___ DATA LISTING ___

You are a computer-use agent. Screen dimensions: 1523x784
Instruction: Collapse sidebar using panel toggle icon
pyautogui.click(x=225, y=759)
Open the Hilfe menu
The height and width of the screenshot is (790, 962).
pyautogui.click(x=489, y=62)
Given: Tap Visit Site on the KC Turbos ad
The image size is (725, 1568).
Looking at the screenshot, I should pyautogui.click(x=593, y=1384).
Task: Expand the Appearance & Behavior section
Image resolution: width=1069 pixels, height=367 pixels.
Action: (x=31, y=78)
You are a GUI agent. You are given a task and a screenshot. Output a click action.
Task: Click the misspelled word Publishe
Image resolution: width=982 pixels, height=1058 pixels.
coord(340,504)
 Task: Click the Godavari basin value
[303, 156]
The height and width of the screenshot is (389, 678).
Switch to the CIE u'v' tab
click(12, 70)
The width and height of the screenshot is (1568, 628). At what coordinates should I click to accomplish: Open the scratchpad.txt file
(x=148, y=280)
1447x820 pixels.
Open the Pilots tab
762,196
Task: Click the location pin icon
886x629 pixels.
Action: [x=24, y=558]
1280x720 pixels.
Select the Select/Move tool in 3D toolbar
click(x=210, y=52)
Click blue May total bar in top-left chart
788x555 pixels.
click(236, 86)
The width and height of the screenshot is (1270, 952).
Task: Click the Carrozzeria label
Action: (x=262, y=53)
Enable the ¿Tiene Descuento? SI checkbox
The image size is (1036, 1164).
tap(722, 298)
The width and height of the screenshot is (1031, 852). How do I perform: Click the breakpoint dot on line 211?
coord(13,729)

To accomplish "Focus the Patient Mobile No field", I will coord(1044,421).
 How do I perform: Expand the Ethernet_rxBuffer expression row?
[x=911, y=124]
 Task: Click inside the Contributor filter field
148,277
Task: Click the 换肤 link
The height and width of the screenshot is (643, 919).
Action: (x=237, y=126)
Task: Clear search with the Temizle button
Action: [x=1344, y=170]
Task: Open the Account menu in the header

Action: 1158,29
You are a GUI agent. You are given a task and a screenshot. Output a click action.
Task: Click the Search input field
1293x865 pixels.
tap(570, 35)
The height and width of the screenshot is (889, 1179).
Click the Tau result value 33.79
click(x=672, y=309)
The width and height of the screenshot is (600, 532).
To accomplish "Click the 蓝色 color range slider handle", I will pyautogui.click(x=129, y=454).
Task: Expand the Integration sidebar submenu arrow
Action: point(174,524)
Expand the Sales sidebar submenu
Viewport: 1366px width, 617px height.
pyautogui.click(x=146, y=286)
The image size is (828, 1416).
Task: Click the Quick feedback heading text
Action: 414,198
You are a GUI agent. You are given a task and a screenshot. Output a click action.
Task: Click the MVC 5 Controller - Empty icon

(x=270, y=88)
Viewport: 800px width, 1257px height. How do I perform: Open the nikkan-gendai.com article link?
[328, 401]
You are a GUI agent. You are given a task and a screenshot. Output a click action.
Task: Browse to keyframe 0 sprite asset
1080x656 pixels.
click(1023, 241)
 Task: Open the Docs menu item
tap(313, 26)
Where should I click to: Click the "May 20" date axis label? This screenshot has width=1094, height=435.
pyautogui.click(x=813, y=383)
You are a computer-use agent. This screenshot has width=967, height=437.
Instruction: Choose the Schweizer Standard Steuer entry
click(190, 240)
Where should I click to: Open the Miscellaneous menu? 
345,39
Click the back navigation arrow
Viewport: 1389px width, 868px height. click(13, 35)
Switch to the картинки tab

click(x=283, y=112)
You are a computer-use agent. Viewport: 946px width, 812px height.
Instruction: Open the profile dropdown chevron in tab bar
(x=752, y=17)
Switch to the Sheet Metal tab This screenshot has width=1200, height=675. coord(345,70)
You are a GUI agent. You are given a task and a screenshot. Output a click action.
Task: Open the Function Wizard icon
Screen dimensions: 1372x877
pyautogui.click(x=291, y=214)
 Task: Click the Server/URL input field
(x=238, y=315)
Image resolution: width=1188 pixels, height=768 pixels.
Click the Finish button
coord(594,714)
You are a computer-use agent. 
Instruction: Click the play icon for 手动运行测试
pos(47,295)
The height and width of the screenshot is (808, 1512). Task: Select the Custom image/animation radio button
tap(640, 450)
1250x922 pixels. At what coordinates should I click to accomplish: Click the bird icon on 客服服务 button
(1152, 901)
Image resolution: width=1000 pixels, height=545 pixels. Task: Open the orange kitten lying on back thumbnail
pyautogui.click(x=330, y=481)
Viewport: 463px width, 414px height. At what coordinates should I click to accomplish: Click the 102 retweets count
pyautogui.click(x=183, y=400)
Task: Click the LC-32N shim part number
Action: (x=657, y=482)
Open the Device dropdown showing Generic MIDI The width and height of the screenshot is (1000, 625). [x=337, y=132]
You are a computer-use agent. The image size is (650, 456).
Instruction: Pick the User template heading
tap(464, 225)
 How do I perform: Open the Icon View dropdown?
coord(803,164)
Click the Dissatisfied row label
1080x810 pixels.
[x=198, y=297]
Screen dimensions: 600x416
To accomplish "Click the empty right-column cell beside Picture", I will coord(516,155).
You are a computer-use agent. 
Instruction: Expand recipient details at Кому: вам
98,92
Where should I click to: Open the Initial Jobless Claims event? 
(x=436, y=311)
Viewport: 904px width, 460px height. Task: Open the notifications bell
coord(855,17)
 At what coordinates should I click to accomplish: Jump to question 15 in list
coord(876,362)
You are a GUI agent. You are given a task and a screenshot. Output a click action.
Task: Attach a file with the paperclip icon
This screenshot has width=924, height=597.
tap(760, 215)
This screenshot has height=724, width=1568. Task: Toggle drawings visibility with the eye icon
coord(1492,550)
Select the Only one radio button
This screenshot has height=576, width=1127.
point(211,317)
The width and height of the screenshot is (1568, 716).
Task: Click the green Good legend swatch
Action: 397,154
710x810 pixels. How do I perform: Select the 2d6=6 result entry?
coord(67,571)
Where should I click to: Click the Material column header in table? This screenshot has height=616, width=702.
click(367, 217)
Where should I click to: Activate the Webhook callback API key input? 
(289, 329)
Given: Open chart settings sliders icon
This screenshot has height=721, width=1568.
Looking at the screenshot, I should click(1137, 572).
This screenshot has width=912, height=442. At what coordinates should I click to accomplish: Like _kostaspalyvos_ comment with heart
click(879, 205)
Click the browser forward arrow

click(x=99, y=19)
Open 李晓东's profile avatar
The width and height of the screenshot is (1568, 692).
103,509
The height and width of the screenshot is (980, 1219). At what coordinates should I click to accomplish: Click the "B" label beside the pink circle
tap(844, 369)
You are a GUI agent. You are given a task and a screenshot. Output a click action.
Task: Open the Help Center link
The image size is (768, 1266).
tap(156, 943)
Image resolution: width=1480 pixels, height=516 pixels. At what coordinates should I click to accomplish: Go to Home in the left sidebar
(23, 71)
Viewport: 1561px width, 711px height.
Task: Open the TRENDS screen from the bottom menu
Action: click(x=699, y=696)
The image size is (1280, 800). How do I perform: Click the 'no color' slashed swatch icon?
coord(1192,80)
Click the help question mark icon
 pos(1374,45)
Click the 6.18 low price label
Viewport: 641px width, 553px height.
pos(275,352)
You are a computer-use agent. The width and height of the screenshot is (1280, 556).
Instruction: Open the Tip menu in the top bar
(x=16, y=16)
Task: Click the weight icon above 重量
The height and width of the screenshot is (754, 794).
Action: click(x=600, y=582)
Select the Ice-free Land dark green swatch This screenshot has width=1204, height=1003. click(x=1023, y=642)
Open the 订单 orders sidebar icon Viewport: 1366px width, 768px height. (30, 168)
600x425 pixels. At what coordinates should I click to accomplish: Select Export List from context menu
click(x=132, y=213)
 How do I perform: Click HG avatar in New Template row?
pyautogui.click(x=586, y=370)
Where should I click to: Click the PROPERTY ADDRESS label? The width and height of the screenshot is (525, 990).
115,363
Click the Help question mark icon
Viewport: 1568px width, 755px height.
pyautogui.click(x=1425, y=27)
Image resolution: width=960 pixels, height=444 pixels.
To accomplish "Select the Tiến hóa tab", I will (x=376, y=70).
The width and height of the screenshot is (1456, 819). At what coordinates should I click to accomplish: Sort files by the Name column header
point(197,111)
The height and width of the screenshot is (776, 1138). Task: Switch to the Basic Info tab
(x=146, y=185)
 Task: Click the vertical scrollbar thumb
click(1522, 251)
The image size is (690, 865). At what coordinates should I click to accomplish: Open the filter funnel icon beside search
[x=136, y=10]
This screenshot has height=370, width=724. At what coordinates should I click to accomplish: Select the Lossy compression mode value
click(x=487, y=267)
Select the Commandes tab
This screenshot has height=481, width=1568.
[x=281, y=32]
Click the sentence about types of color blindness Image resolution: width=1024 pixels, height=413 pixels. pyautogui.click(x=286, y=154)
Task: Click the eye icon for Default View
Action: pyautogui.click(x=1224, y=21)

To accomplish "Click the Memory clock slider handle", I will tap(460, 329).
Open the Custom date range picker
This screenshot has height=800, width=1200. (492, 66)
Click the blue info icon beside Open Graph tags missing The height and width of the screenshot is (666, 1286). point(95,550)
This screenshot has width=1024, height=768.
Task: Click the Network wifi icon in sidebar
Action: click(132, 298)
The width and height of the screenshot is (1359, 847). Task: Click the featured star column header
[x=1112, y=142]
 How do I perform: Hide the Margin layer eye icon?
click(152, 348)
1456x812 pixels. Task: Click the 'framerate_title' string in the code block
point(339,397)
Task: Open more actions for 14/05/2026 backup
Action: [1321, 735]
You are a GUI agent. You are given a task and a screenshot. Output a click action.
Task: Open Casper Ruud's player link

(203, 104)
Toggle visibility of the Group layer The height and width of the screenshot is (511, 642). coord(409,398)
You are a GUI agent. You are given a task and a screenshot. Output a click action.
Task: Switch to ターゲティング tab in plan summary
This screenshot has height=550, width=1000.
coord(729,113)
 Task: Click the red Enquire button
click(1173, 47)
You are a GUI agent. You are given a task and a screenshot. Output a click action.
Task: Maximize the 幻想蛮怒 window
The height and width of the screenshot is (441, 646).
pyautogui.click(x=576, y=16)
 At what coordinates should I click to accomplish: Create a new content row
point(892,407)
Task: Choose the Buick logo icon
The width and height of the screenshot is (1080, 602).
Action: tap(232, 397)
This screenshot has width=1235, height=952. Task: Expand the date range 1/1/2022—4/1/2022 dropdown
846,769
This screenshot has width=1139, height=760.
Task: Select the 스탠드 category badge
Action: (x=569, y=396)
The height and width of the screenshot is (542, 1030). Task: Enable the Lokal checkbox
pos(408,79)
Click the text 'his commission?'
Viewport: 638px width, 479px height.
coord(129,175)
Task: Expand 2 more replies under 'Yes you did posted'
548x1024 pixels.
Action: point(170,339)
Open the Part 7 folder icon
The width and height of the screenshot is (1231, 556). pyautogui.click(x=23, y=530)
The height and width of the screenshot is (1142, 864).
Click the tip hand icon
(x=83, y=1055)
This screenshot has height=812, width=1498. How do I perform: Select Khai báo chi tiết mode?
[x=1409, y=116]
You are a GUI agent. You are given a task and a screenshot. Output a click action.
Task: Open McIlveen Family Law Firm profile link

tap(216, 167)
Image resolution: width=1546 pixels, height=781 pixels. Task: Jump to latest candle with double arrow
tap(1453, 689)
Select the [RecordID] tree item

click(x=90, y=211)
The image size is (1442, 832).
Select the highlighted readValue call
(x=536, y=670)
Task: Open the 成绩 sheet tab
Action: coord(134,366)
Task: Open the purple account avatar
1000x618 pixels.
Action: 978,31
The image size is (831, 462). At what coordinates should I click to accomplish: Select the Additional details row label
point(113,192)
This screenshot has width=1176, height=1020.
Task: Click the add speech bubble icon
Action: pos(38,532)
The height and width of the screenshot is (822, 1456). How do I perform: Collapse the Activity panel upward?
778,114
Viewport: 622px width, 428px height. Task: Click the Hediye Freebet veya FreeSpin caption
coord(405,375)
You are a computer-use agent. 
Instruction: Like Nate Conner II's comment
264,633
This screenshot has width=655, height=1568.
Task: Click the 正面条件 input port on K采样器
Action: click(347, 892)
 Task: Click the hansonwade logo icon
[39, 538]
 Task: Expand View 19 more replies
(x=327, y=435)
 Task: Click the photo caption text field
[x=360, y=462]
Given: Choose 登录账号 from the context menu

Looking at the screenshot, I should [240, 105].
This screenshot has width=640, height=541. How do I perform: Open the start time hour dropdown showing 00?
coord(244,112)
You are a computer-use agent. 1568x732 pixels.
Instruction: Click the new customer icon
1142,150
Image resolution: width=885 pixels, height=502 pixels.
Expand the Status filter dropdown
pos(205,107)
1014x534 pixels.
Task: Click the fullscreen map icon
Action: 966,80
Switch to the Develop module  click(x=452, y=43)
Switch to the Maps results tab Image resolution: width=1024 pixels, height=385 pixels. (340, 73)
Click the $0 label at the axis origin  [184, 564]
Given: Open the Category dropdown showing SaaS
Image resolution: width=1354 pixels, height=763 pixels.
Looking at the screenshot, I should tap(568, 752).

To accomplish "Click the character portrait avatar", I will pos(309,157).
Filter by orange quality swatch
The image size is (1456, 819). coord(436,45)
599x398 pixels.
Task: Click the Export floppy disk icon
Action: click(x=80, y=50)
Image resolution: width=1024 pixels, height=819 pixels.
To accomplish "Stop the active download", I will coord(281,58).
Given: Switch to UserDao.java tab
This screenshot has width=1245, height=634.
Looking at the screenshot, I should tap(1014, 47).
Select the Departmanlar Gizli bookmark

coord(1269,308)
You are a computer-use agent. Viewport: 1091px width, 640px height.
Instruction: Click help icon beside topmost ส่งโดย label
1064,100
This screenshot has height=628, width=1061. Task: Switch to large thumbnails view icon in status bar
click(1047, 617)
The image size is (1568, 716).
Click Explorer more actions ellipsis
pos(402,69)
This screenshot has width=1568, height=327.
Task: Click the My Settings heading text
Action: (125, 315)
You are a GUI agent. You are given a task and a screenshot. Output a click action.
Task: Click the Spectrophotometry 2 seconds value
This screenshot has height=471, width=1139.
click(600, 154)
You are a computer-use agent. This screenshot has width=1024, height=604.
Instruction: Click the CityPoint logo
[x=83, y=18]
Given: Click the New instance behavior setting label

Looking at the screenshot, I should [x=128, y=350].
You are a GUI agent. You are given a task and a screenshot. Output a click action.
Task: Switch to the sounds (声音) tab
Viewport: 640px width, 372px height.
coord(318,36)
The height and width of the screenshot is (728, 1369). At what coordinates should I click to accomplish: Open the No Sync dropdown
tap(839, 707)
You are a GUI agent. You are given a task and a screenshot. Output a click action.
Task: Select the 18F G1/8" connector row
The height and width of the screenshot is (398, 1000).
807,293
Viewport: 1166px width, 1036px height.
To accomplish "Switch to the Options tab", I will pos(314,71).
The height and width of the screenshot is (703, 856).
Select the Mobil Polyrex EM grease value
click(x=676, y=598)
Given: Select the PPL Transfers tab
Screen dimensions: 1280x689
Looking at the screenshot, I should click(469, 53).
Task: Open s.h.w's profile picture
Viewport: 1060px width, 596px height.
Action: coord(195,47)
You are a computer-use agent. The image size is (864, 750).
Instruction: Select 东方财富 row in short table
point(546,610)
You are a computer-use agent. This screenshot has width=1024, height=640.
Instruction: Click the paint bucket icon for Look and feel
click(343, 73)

___

» PROMPT
Quote the data above from the line containing "Open the Part 7 folder icon" to the line containing "Given: Open the", inclusive, and stop.

» RESULT
Open the Part 7 folder icon
The width and height of the screenshot is (1231, 556). pyautogui.click(x=23, y=530)
The height and width of the screenshot is (1142, 864).
Click the tip hand icon
(x=83, y=1055)
This screenshot has height=812, width=1498. How do I perform: Select Khai báo chi tiết mode?
[x=1409, y=116]
You are a GUI agent. You are given a task and a screenshot. Output a click action.
Task: Open McIlveen Family Law Firm profile link

tap(216, 167)
Image resolution: width=1546 pixels, height=781 pixels. Task: Jump to latest candle with double arrow
tap(1453, 689)
Select the [RecordID] tree item

click(x=90, y=211)
The image size is (1442, 832).
Select the highlighted readValue call
(x=536, y=670)
Task: Open the 成绩 sheet tab
Action: coord(134,366)
Task: Open the purple account avatar
1000x618 pixels.
Action: 978,31
The image size is (831, 462). At what coordinates should I click to accomplish: Select the Additional details row label
point(113,192)
This screenshot has width=1176, height=1020.
Task: Click the add speech bubble icon
Action: pos(38,532)
The height and width of the screenshot is (822, 1456). How do I perform: Collapse the Activity panel upward?
778,114
Viewport: 622px width, 428px height. Task: Click the Hediye Freebet veya FreeSpin caption
coord(405,375)
You are a computer-use agent. 
Instruction: Like Nate Conner II's comment
264,633
This screenshot has width=655, height=1568.
Task: Click the 正面条件 input port on K采样器
Action: click(347, 892)
 Task: Click the hansonwade logo icon
[39, 538]
 Task: Expand View 19 more replies
(x=327, y=435)
 Task: Click the photo caption text field
[x=360, y=462]
Given: Choose 登录账号 from the context menu

Looking at the screenshot, I should [240, 105].
This screenshot has width=640, height=541. How do I perform: Open the start time hour dropdown showing 00?
coord(244,112)
You are a computer-use agent. 1568x732 pixels.
Instruction: Click the new customer icon
1142,150
Image resolution: width=885 pixels, height=502 pixels.
Expand the Status filter dropdown
pos(205,107)
1014x534 pixels.
Task: Click the fullscreen map icon
Action: 966,80
Switch to the Develop module  click(x=452, y=43)
Switch to the Maps results tab Image resolution: width=1024 pixels, height=385 pixels. (340, 73)
Click the $0 label at the axis origin  [184, 564]
Given: Open the Category dropdown showing SaaS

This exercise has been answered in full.